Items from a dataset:
■ ■ ■ ■ ■ ■ ■

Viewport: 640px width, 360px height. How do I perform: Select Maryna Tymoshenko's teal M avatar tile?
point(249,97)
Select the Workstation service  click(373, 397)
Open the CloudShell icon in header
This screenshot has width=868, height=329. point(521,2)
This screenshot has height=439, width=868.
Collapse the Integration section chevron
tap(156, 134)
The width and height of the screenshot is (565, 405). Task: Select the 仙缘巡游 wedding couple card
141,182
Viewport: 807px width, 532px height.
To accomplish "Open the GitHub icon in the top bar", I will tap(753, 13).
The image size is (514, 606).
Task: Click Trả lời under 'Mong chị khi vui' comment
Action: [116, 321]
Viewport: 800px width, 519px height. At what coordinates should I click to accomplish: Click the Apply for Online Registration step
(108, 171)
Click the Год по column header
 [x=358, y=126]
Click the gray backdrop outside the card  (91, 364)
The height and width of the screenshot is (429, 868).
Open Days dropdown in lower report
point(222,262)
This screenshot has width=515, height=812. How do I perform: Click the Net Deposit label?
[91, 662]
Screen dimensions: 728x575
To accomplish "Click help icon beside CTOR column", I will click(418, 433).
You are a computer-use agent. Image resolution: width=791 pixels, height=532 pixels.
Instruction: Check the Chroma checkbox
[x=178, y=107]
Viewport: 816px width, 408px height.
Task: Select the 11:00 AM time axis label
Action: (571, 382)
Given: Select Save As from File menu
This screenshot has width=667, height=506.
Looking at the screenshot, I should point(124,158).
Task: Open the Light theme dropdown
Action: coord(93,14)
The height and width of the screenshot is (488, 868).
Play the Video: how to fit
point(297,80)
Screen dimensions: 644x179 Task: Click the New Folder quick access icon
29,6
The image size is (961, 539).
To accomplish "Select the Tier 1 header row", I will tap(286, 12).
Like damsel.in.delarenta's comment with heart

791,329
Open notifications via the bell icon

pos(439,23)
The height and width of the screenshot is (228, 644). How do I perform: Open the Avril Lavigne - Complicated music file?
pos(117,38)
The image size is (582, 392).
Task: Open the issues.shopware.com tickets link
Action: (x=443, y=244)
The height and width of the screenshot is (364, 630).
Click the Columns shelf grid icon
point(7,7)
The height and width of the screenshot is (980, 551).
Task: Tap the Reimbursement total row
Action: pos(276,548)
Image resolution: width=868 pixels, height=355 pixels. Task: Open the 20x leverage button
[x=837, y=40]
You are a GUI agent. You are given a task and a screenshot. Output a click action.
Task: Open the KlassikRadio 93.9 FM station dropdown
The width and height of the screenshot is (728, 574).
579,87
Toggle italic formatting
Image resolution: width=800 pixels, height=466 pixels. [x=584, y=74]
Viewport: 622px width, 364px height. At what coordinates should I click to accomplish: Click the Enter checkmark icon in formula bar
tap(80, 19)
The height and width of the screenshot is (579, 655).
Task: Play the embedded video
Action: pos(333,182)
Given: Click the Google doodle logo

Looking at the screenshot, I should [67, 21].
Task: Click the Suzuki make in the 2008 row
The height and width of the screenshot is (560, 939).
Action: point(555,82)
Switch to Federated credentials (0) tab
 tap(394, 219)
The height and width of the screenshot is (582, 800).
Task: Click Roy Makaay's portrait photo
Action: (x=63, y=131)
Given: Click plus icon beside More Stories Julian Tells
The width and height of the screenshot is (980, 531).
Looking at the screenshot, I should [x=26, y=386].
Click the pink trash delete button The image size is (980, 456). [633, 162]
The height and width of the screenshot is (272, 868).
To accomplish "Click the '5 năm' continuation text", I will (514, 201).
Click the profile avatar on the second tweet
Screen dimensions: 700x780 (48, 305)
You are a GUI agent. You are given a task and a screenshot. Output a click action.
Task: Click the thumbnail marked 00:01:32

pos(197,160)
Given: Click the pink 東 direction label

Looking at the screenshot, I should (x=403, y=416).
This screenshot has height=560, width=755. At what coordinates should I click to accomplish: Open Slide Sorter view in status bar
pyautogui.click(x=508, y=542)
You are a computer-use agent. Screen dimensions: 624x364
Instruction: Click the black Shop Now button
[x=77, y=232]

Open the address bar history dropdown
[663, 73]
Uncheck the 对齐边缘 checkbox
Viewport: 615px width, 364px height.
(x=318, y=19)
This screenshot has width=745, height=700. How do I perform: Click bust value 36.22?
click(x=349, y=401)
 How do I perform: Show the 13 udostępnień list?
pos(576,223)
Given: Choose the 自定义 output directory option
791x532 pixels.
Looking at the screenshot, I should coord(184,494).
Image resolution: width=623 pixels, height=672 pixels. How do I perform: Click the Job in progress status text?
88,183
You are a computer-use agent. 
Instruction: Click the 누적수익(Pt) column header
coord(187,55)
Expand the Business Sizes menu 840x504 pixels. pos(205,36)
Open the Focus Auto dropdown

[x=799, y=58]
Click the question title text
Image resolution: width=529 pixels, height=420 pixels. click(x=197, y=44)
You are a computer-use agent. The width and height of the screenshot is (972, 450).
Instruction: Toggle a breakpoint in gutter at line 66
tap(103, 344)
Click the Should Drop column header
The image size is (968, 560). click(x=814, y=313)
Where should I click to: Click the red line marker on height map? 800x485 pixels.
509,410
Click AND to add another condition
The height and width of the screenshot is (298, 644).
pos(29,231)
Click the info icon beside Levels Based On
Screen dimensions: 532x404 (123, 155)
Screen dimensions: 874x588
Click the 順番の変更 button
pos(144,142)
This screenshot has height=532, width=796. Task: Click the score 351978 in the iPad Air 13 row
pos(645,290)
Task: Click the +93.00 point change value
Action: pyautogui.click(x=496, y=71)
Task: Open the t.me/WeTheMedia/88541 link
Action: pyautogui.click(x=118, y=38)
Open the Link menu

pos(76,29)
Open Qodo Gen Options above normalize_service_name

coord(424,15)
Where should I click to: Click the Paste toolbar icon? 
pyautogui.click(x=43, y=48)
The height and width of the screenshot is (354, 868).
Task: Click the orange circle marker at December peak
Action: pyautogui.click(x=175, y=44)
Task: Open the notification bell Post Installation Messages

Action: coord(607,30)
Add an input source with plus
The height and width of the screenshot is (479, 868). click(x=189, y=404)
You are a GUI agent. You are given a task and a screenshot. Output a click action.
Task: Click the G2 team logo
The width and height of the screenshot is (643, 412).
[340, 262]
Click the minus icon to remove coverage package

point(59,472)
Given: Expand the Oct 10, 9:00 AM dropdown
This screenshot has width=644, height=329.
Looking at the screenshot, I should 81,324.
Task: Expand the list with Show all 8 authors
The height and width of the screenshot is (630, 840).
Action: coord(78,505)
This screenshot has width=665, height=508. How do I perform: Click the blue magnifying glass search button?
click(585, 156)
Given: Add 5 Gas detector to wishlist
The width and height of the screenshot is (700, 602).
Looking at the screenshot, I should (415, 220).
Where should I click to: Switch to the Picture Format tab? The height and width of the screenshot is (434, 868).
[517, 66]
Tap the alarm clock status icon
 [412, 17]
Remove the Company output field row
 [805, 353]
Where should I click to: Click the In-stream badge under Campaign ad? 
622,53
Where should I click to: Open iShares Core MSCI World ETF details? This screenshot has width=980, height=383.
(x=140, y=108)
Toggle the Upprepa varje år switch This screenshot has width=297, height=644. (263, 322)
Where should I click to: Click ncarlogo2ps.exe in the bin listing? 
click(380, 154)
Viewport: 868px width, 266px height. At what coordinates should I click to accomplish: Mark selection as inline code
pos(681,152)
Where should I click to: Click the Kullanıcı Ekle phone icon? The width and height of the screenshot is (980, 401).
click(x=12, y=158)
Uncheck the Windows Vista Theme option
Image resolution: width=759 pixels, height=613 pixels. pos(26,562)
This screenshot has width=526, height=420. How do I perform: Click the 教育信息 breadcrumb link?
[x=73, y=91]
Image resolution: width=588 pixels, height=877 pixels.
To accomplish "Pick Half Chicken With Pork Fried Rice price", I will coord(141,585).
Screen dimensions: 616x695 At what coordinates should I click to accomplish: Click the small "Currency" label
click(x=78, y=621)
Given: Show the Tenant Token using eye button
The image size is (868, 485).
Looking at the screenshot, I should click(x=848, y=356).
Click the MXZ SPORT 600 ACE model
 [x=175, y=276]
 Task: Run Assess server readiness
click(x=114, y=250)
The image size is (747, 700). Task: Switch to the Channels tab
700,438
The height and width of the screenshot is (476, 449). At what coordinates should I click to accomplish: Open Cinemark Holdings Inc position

■ ■ ■ ■ ■ ■ ■

> Goal of the exercise:
For the entries above, transcribe precisely the lines from the one with "The image size is (868, 485)." through the end, including both.

> Result of this task:
The image size is (868, 485).
Looking at the screenshot, I should click(x=848, y=356).
Click the MXZ SPORT 600 ACE model
 [x=175, y=276]
 Task: Run Assess server readiness
click(x=114, y=250)
The image size is (747, 700). Task: Switch to the Channels tab
700,438
The height and width of the screenshot is (476, 449). At what coordinates should I click to accomplish: Open Cinemark Holdings Inc position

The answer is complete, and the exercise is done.